TERNATE, OT - Pemilihan Umum (Pemilu) serentak tahun 2024, untuk memilih presiden dan wakil presiden, anggota Dewan Perwakilan Daerah (DPD) RI, anggota DPR RI, DPRD provinsi dan DPRD kabupaten dan kota, telah dilaksanakan pada Rabu (14/2/2024) kemarin.
Antusias masyarakat untuk menyalurkan hak politiknya juga sangat tinggi. Para pemilih berduyun-duyun datang ke TPS untuk memberikan hak politiknya, dan Pemilu berjalan lancar sukses.
Meski demikian, ada sejumlah dinamika dalam tahapan pungut hitung pada sejumlah wilayah, termasuk di Maluku Utara.
Ketua Jaringan Pendidikan Pemilih untuk Rakyat (JPPR) Maluku Utara, Jainul Yusup dalam keterangan tertulisnya menyampaikan, berdasarkan temuan relawan JPPR Malut yang disebar pada sejumlah daerah di Maluku Utara, masih terdapat berbagai masalah pada tahapan pungut hitung pada tanggal 14 Februari kemarin.
Dia mengkalim, relawan JPPR Maluku Utara disebar di Kota Ternate, Kota Tidore Kepulauan, Kabupaten Halmahera Tengah, Halmahera Selatan, dan Kabupaten Kepulauan Sula.
Menurutnya, para relawan JPPR Malut melaporkan sejumlah masalah, misalnya laporan tim pemantau JPPR di Halmahera Tengah, ada banyak karyawan perusahaan IWIP, terutama di desa Lelilef yang melaporkan membludaknya pemilih dari karyawan.

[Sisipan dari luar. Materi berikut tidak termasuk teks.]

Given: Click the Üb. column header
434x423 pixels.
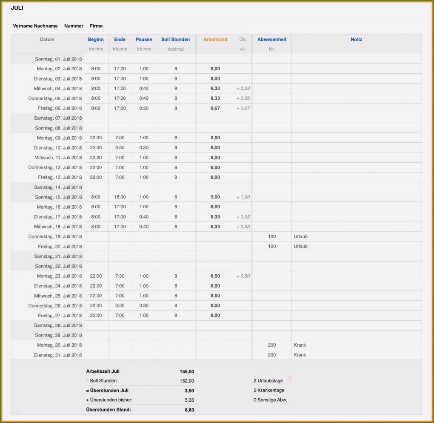Looking at the screenshot, I should click(x=243, y=39).
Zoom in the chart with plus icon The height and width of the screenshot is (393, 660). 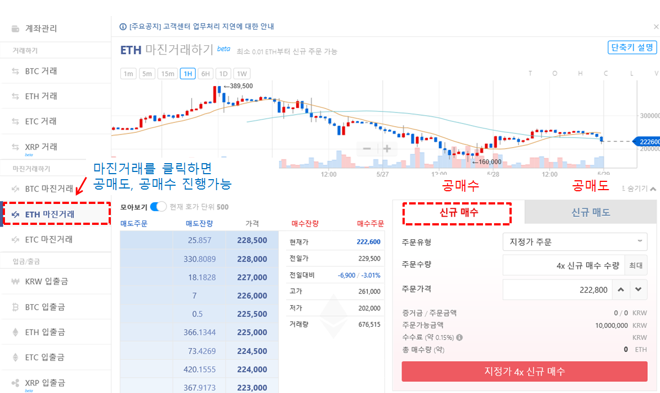(x=387, y=148)
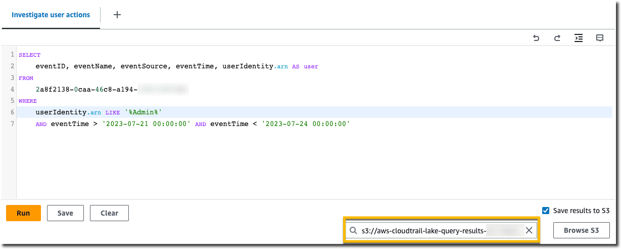The width and height of the screenshot is (621, 249).
Task: Switch to Investigate user actions tab
Action: pos(51,15)

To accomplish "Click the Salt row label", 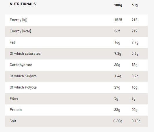I will click(x=13, y=121).
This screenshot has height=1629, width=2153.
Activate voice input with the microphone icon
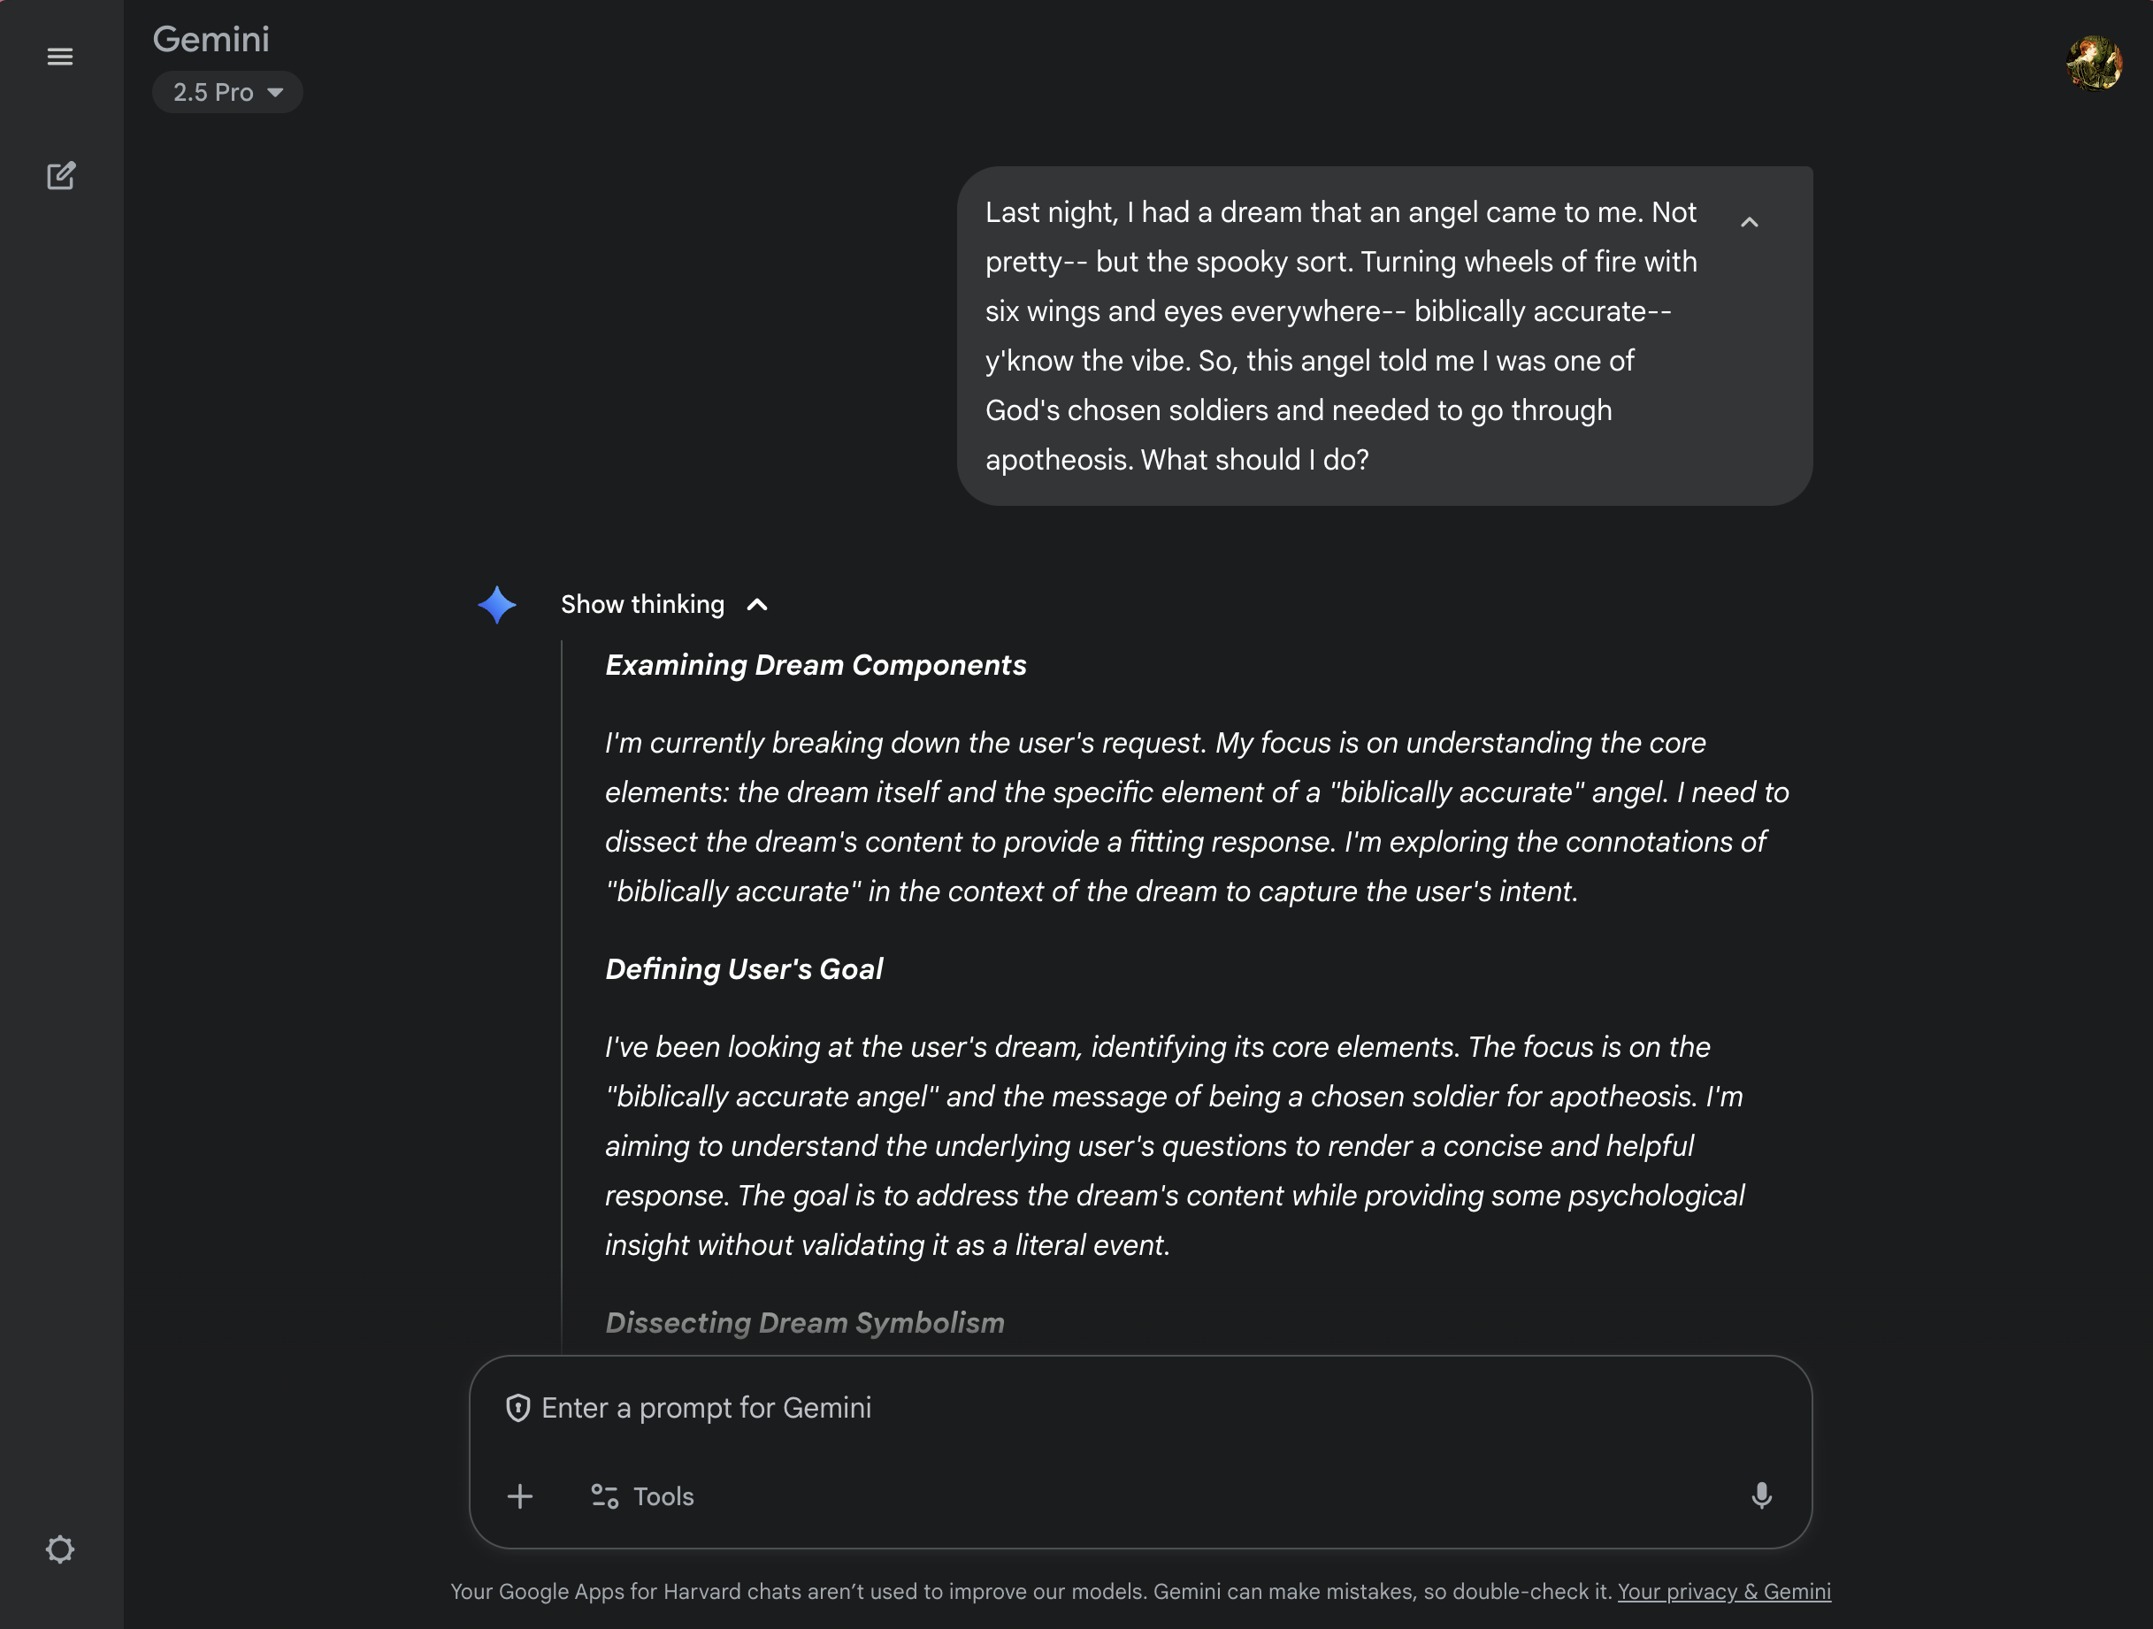click(1764, 1497)
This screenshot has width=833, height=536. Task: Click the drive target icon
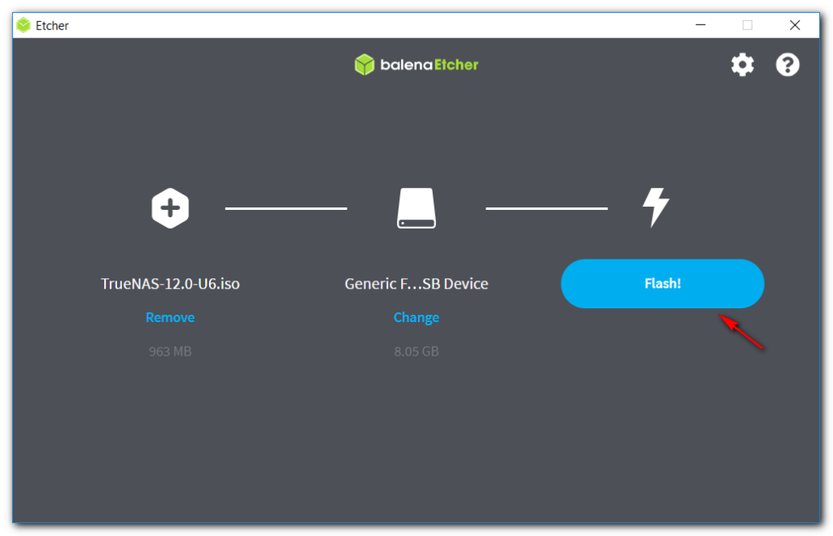point(417,208)
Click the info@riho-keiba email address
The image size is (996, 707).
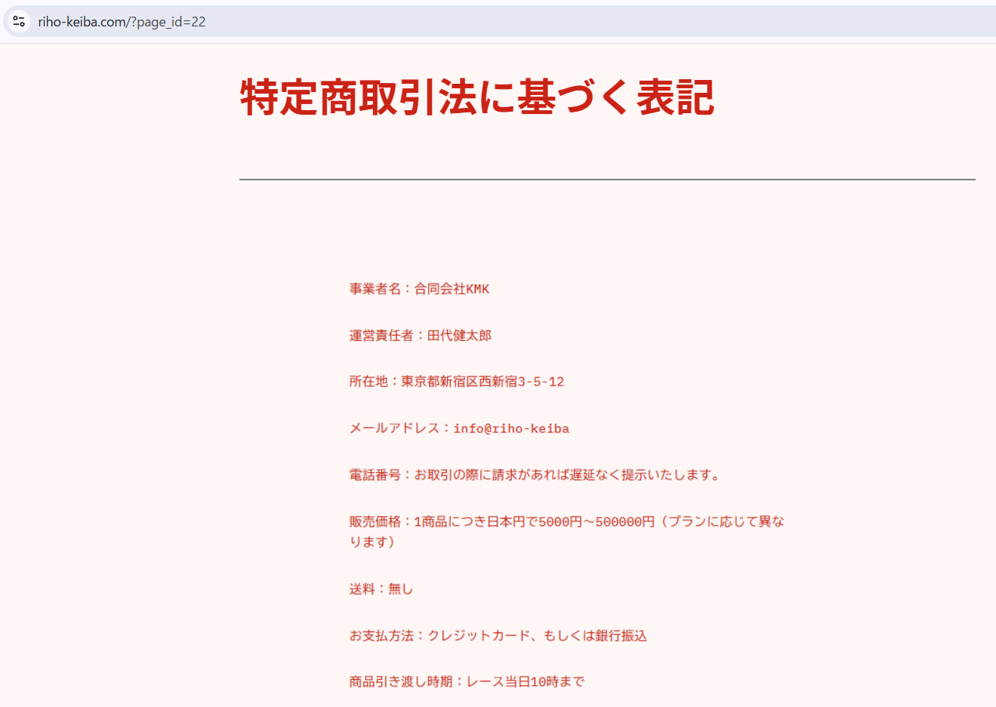click(x=511, y=429)
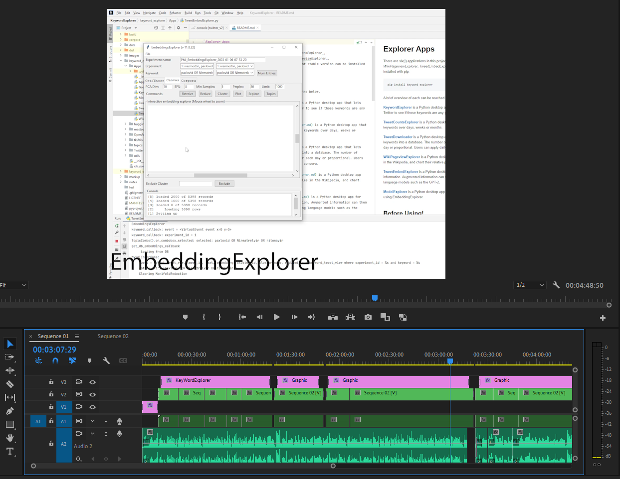Open timeline display settings wrench
The height and width of the screenshot is (479, 620).
tap(106, 360)
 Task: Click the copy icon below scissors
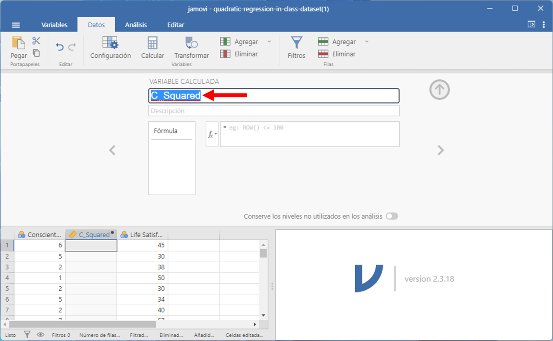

Selain itu, ada ratusan orang datang ke TPS, ingin mencoblos tapi tidak bisa karena KTP yang bersamgkutan dari luar Maluku Utara,
"Dalam posisi ini kita tidak bisa salahkan siapa-siapa, biar bagaimanapun, sebagai warga negara yang baik, mereka (tenaga kerja) ini juga punya hak untuk memilih, tapi kita diikat dengan aturan, yaitu kalau mereka ber KTP luar Maluku Utara atau luar Halmahera Tengah, maka mereka harus mengurus pindah memilih di daerah asal, satu bulan sebelum pemilihan, tapi mereka juga sibuk kerja dan tidak punya waktu, di sisi lain, penyelenggara juga harus melakukan sosialisasi dan informasi berulang ulang kepada tenaga kerja ini, sehingga ada kesempatan bisa urus pindah memilih, untuk bisa mencoblos, hal ini juga JPPR Maluku Utara sudah mengingatkan penyelenggara sudah jauh jauh hari agar memperhatikan pemilih di perusahaan IWIP karena mereka tidak mendirikan TPS khusus di IWIP" beber Jainul.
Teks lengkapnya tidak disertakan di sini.